Despite efforts from international health organizations, there are close to one billion smokers around the world, according to the latest figures.

But a marketing firm in Tokyo is trying a new approach to entice its workers to put down the coffin nails and get to work.

In September, Piala Inc. began giving its non-smoking staff an additional six vacation days to be used throughout the year.  The company introduced the new policy after several non-smokers complained that they were working more than their smoker counterparts, who would take at least 15 minutes to get back to work every time they went out for a cigarette.

RTS14PGE A man smokes at an 'izakaya' restaurant or pub in Tokyo, Japan March 15, 2017. REUTERS/Issei Kato

“One of our non-smoking staff put a message in the company suggestion box earlier in the year saying that smoking breaks were causing problems,” said Hirotaka Matsushima, a spokesman for the company, in an interview with The Telegraph. “Our CEO saw the comment and agreed, so we are giving non-smokers some extra time off to compensate.”

The company says that giving vacation days to its non-smoking staff is both to compensate for their extra time on the job and to convince their colleagues to quit smoking.

So far, the company has convinced four workers to quit.

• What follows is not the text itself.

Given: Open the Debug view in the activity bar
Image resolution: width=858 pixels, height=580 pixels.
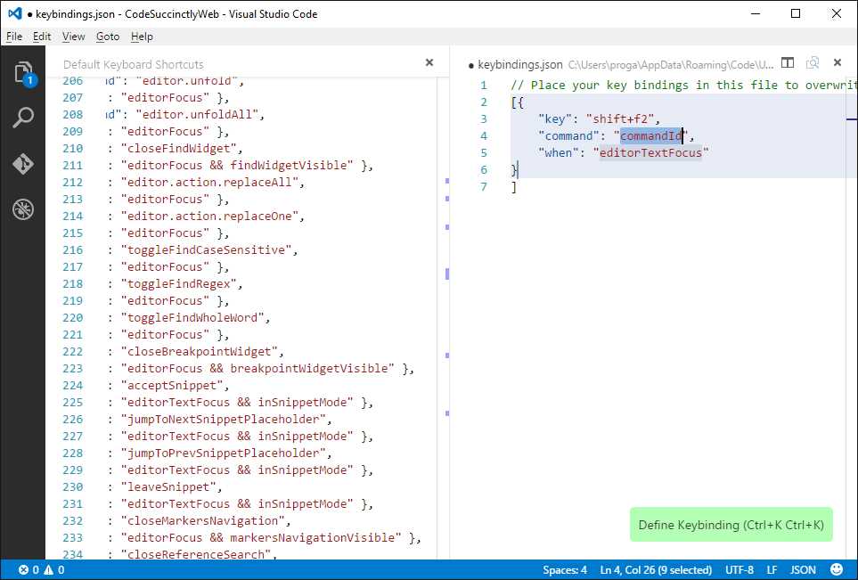Looking at the screenshot, I should [x=23, y=209].
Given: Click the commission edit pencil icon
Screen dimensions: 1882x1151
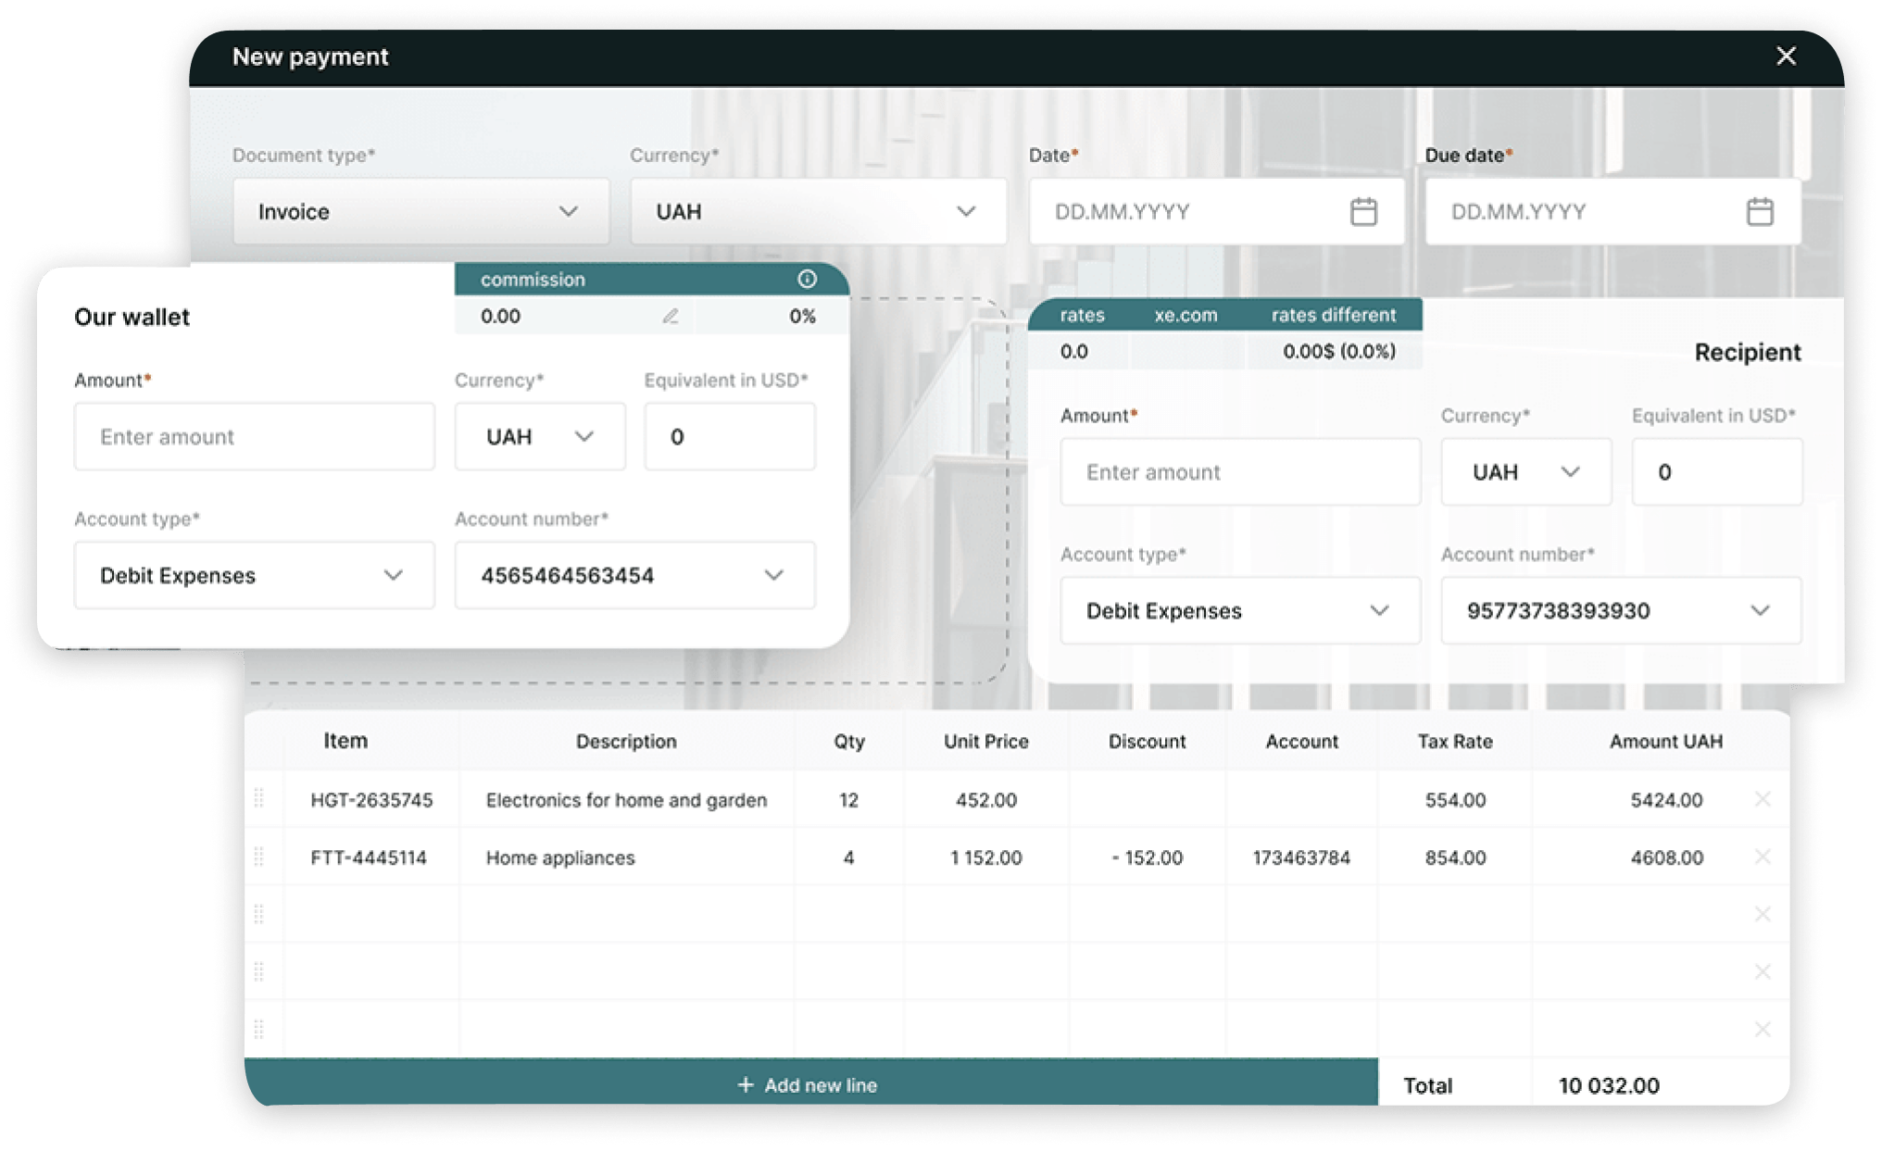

Cigarettes pose a grave public health threat in Japan. According to the World Health Organization, close to one in five people are regular smokers in Japan and the country also has some of the worst anti-smoking regulations in the world.

To amend the problem, Yuriko Koike, the governor of Tokyo, introduced legislation in July banning smoking in public places ahead of the 2020 Summer Olympics. But the proposal faces tough opposition from special interests.

Workers in Japan are entitled to at least ten days of paid annual leave per year, with one extra day per year worked until the employee reaches a 20-day-a-year cap, making it the second lowest amount of vacation days in the developed world. (The United States ranks first.)

But according to a survey by Expedia Japan in conducted 2015, the average Japanese worker used only 39 percent of their annual paid leave. That worries many Japanese employers who fear their workers will burnout and face grave health problems that could be deadly.